▸ **WORK INSTRUCTION**:
Please count how many lines below contain the word "category" and give nothing but that figure.

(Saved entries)
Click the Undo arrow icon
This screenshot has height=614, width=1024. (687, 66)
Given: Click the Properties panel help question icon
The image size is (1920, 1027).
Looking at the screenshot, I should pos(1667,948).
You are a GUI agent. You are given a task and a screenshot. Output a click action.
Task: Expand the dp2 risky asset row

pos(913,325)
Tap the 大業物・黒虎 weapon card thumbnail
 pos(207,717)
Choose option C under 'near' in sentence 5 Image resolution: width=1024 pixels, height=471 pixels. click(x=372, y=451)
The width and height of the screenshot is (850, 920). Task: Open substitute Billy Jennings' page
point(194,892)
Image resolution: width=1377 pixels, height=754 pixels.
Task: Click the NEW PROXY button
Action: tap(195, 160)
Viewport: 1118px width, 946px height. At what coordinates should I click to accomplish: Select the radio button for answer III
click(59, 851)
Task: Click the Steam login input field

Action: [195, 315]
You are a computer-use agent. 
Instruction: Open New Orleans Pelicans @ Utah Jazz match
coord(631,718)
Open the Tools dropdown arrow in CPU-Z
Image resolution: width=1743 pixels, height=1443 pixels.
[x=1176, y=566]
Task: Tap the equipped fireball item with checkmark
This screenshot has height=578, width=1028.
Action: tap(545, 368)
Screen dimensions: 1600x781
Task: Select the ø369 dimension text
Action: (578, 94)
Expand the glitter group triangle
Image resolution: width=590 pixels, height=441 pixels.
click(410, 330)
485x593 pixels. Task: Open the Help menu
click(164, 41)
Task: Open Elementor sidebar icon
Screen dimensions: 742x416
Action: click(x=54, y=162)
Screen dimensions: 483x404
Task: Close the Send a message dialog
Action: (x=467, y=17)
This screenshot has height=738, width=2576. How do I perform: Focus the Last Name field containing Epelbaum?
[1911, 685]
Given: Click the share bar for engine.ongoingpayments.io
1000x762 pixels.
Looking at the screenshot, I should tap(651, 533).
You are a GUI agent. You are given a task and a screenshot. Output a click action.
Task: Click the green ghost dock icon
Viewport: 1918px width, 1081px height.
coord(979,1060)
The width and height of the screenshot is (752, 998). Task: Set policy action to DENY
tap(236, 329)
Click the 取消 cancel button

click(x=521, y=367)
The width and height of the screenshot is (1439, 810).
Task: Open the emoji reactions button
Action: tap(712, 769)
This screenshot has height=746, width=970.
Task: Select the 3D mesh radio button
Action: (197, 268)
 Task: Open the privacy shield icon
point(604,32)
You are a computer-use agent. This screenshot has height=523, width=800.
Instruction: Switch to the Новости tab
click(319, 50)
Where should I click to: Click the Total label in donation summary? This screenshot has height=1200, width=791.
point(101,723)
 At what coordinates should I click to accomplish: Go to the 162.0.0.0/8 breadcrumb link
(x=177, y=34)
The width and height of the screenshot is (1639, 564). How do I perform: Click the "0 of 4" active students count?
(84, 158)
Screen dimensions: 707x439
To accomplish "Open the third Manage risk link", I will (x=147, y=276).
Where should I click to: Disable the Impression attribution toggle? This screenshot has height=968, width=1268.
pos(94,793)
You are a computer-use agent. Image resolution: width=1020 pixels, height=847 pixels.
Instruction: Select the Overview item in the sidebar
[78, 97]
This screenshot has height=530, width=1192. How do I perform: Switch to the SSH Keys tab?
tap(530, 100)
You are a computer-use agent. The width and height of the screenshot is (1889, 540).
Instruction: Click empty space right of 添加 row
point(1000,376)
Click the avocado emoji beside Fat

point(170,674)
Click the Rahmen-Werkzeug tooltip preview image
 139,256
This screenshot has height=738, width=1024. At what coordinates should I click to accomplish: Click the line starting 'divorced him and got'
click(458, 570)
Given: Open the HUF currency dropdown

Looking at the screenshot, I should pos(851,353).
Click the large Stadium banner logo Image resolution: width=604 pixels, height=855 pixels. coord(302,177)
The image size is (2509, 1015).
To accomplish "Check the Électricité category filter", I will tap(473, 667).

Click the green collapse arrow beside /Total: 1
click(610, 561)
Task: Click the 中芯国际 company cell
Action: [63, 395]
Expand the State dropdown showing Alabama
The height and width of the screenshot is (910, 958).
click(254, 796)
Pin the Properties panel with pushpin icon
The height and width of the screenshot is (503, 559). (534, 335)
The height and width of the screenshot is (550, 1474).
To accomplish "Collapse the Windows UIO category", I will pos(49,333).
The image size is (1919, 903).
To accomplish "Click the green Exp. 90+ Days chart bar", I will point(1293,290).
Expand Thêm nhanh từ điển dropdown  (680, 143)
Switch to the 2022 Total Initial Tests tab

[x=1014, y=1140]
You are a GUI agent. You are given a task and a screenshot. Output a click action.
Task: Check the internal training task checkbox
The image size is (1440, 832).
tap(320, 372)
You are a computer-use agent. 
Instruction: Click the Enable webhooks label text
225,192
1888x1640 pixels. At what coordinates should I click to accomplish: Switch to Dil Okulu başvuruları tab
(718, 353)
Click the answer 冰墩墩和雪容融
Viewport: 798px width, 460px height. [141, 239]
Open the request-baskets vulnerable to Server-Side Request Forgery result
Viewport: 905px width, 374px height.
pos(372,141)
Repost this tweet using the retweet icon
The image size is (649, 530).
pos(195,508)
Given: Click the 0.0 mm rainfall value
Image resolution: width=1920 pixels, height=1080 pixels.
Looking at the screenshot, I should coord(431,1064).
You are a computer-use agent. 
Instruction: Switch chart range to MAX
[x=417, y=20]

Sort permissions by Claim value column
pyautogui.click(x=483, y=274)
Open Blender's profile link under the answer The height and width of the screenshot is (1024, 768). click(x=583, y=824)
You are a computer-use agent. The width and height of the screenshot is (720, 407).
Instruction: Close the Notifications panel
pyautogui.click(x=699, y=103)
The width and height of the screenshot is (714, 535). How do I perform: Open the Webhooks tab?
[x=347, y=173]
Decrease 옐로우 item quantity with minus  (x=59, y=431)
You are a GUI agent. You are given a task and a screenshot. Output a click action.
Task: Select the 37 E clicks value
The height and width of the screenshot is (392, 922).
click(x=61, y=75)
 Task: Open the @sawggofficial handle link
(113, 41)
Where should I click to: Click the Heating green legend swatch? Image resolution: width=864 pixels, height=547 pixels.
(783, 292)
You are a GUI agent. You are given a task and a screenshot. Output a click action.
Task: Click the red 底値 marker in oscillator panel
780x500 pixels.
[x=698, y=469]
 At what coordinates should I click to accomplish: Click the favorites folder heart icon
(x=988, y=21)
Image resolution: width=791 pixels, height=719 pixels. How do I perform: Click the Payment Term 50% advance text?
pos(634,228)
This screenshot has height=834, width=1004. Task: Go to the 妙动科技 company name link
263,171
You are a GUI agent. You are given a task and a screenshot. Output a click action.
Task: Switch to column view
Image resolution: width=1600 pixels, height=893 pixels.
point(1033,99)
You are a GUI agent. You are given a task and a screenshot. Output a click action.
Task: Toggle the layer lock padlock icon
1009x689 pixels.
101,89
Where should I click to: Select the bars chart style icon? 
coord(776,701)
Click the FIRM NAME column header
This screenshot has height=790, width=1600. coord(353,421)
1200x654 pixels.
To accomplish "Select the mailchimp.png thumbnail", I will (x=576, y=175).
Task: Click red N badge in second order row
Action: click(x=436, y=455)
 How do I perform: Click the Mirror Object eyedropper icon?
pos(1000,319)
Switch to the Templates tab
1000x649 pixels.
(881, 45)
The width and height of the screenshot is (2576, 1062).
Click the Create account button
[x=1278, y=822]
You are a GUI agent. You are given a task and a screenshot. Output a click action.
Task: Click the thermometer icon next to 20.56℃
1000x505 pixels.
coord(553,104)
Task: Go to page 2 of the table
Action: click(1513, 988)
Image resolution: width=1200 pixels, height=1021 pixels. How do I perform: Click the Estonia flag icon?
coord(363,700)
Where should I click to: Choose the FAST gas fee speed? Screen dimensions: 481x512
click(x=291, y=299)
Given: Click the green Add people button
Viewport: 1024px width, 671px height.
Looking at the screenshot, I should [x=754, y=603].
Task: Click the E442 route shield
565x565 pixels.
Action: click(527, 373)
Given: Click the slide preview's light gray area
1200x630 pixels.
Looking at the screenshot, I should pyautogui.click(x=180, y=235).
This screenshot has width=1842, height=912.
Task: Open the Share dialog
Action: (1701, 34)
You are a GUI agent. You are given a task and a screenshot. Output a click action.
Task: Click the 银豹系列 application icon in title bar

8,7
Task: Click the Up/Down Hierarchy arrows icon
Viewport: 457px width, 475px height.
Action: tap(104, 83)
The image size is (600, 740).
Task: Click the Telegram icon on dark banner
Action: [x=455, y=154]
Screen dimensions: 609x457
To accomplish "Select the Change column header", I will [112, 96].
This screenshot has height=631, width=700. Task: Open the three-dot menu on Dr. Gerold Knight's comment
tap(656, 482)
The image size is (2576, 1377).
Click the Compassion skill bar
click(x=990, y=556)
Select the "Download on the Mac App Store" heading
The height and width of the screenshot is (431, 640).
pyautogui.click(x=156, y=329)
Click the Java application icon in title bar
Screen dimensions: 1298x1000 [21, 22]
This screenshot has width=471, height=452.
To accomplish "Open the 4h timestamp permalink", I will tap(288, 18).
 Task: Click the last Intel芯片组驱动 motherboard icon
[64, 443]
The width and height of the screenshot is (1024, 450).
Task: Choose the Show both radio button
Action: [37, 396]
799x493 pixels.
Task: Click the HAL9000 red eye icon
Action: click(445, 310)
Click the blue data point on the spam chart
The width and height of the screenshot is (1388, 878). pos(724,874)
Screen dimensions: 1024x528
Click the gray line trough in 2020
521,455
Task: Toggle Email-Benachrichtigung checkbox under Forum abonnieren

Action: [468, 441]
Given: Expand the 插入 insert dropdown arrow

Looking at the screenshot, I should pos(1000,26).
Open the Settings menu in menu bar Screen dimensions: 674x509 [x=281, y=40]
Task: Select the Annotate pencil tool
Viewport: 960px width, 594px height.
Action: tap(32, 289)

▸ **YOUR RESPONSE**:
2